Lenders repossessed 92,858 homes in July, up 9 percent from June and 6 percent from a year ago, RealtyTrac said. It was the eighth month in a row where bank repossessions were at a higher level than the same time a year ago.
The monthly tally of homes becoming "real estate owned" (REO) has been higher only once since RealtyTrac began tracking it in the spring of 2005. The all-time record for bank repossessions was set in May, when lenders took back 93,777 properties.
But the number of homes beginning the foreclosure process when lenders served their owners with default notices was essentially flat from June to July, at 97,123. That’s a 28 percent decline from the same time a year ago, and a 32 percent reduction from the April 2009 peak.
Foreclosure auctions were scheduled for 135,248 homes in July, up 2 percent from June but down 2 percent from a year ago.
A total of 325,229 were subject to some sort of foreclosure-related filings in June, including default notices, scheduled auctions and bank repossessions, up 4 percent from June but down nearly 10 percent from a year ago.
Not all homes that are subjected to a default notice complete the foreclosure process, as some owners are able to get current on their loans again, or negotiate a loan modification or short sale.
RealtyTrac’s statistics show default notices have declined on a year-over-year basis for six consecutive months, suggesting that there is light at the end of the foreclosure tunnel.
But it may be some time before the reduction in homes starting the foreclosure process translates into reductions in homes reaching the end of the foreclosure pipeline to be repossessed by lenders.
According to statistics collected from loan servicers by Lender Processing Services, homeowners who were in the foreclosure process in June were behind on their loan payments by 461 days on average, up from 251 days in January 2008.

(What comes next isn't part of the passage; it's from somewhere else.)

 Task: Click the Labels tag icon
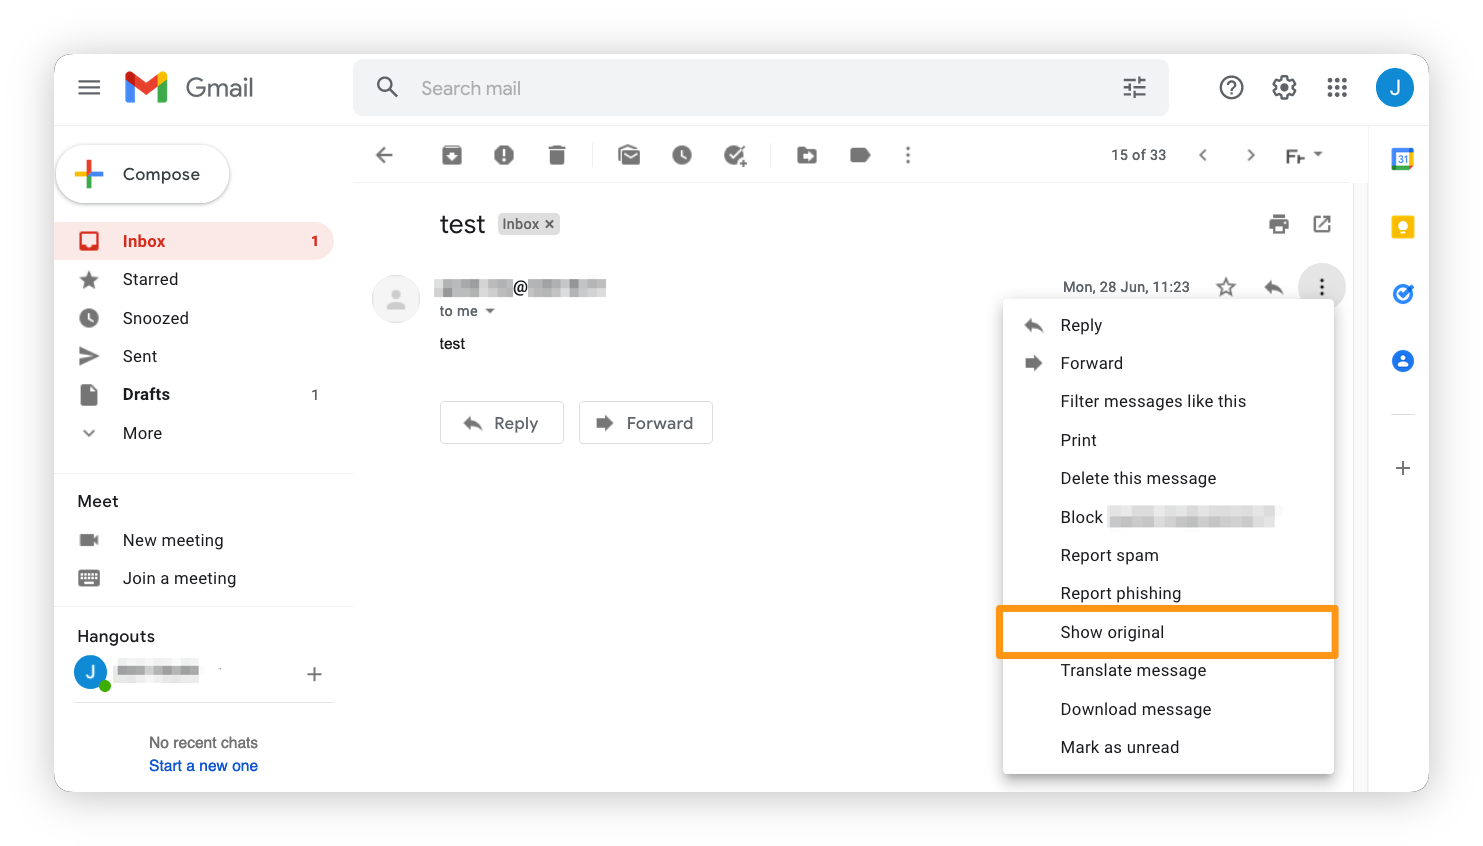pyautogui.click(x=859, y=155)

If that trend holds, many homes entering the foreclosure pipeline today may not show up in lenders’ REO inventory for a year or more.
The 10 states with the highest rates of foreclosure-related filings were Nevada (one filing per 82 homes), Arizona (1 in 167), Florida (1 in 171), California (1 in 200), Idaho (1 in 240), Michigan (1 in 241), Utah (1 in 242), Illinois (1 in 269), Georgia (1 in 320) and Maryland (1 in 335).

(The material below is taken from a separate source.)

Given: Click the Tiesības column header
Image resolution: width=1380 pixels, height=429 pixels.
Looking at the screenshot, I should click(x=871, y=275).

That compares with one filing per 397 homes for the U.S. as a whole.
In terms of raw numbers of properties hit with foreclosure related filings, five state accounted for more than 50 percent of the U.S. total: California (66,910), Florida (51,557), Illinois (19,602), and Michigan (18,833). Rounding out the top 10 states were Nevada (13,727), Ohio (13,511), Georgia (12,577), Texas (11,727) and Maryland (6,961).

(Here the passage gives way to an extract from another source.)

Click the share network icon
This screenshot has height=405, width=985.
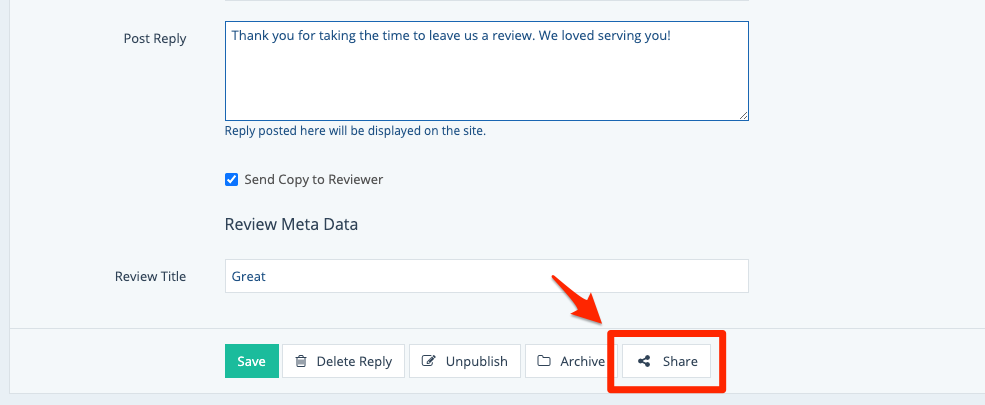644,362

Looking back a year, the share of foreclosure filings dropped in each of the top 10 metro markets for foreclosure rates: Las Vegas (one filing per 71 homes); Cape Coral-Fort Myers, Fla. (1 in 92); Modesto, Calif. (1 in 102); Merced, Calif. (1 in 111); Riverside-San Bernardino-Ontario, Calif. (1 in 112); Stockton, Calif. (1 in 115); Bakersfield, Calf. (1 in 118); Orlando-Kissimmee, Fla. (1 in 129); Phoenix-Mesa-Scottsdale, Ariz. (1 in 132); and Vallejo-Fairfield, Calif. (1 in 136).